# American Scientists "Accidentally" Invent Lightsabers



## Foxi4 (Oct 2, 2013)

Wannabe-Jedi rejoice all around the world as Harvard and MIT physicists announce their latest discovery which may very well lead to the creation of the weapons envisioned by George Lucas, featured in the long-running Space Opera _"Star Wars"_.


> _"Most of the properties of light we know about originate from the fact that photons are massless and do not interact (...) What we have done is create a special type of medium in which photons interact with each other so strongly that they act *as though they have mass, and bind together to form molecules*. (...) *It's not an in-apt analogy to compare this to lightsabers.* When these photons interact with each other, they're pushing against and deflect each other. The physics of what's happening in these molecules *is similar to what we see in the movies.*"_
> ~Professor Mikhail Lukin, Harvard University


You heard it from the mouth of the professor himself - we can now build sabers... out of light. Not that it'd be an actually practical weapon, but it's still an interesting discovery right there...

Ahh, magnets - how do they work? 

 Source


----------



## Zaertix (Oct 2, 2013)

*Lucas but otherwise YAY!


----------



## Deleted member 473940 (Oct 2, 2013)

The force is strong! Too strong I am afraid.


----------



## dragonblood9999 (Oct 2, 2013)

Now all I need is someone at Harvard to invent me a mobile suit, a gundam (I want a wing zero) or a knightmare frame and I'll be happy.
Oh and invent me a Mega Buster while you're at it.


----------



## Foxi4 (Oct 2, 2013)

Zaertix said:


> *Lucas but otherwise YAY!


 
Corrected, thanks for pointing that out!


----------



## duffmmann (Oct 2, 2013)

Thats awesome, would it be painful to be stabbed with such a light saber though?  Or would the light, (as I suspect it would) just bounce off of anything it comes in contact with?  If so, awesome, painless lightsabers sound perfect for costumes, raves, parties, dances, etc, pretty kickass if thats the case.


----------



## marksteele (Oct 2, 2013)

duffmmann said:


> Thats awesome, would it be painful to be stabbed with such a light saber though? Or would the light, (as I suspect it would) just bounce off of anything it comes in contact with? If so, awesome, painless lightsabers sound perfect for costumes, raves, parties, dances, etc, pretty kickass if thats the case.


 

you forgot epic nerdouts at cons


----------



## Foxi4 (Oct 2, 2013)

duffmmann said:


> Thats awesome, would it be painful to be stabbed with such a light saber though?

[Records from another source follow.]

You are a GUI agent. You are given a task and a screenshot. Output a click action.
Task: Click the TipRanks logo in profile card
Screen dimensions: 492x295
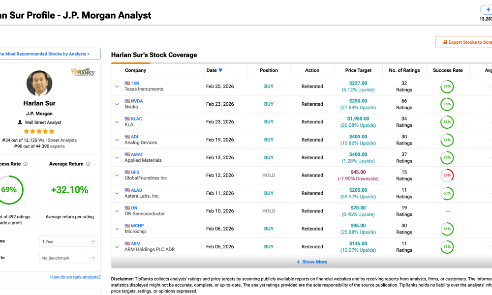click(83, 72)
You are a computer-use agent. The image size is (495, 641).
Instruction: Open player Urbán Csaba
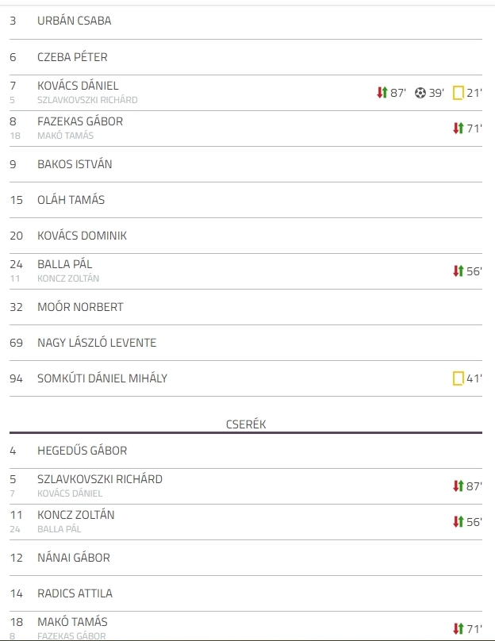click(x=74, y=21)
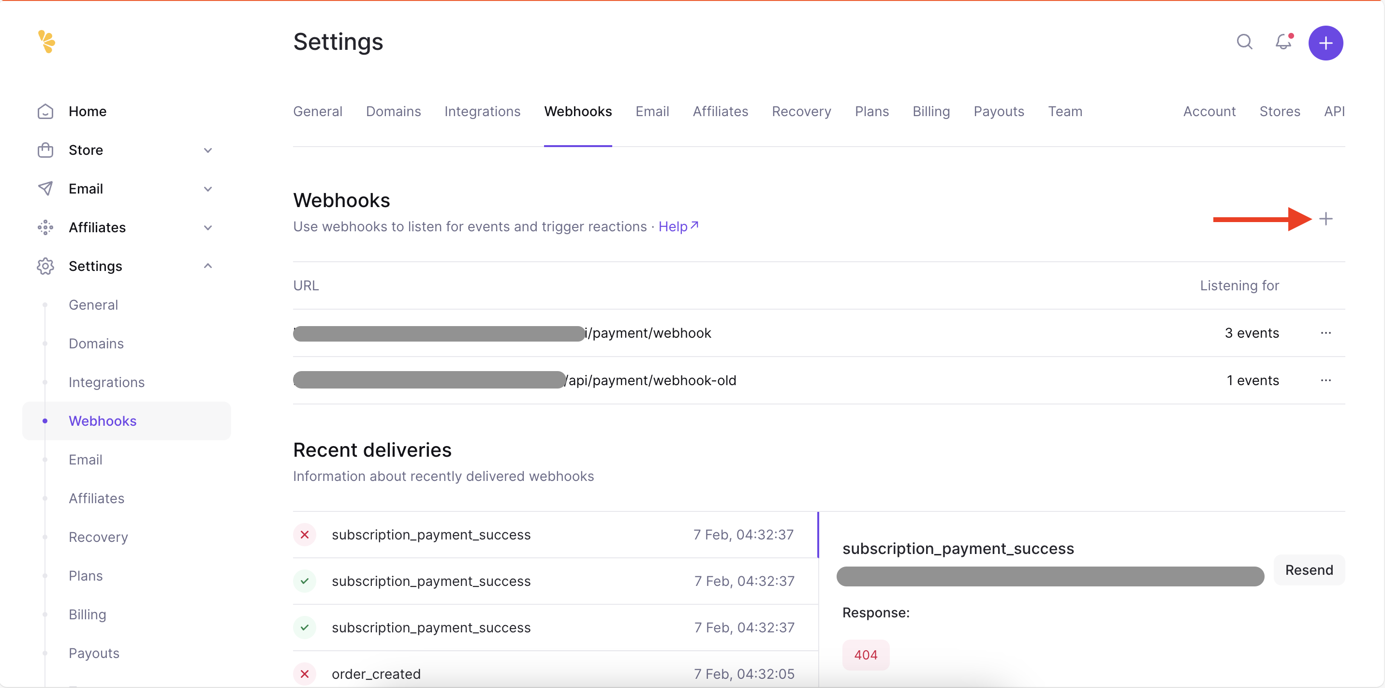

Or would the light, (as I suspect it would) just bounce off of anything it comes in contact with? If so, awesome, painless lightsabers sound perfect for costumes, raves, parties, dances, etc, pretty kickass if thats the case.


 
If they form molecules and _"act as if they had mass"_ then depending on how the medium is stored and how much _"mass"_ we're talking about, you would feel impact... Probably nothing severe, but hey.


----------



## Arras (Oct 2, 2013)

Well, if they'd act like foam weapons or something they'd be the invention of the century for nerds and roleplayers.


----------



## dragonblood9999 (Oct 2, 2013)

if it uses magnets than wouldn't the Light Saber look more like the Beam Katana from No More Heros at least for the 1st gen or 2?


----------



## Tom Bombadildo (Oct 2, 2013)

BRB buying lightsaber.


----------



## Osha (Oct 2, 2013)

Well damn...
Neat.


----------



## Gahars (Oct 2, 2013)

Lightsabers? In real life?






Now where does the Second Amendment fall when it comes to laser swords?


----------



## Foxi4 (Oct 2, 2013)

dragonblood9999 said:


> if it uses magnets than wouldn't the Light Saber look more like the Beam Katana from No More Heros at least for the 1st gen or 2?


 
T'was a meme reference, really - it doesn't actually use magnets... I don't think...


----------



## dragonblood9999 (Oct 2, 2013)

Foxi4 said:


> T'was a meme reference, really - it doesn't actually use magnets... I don't think...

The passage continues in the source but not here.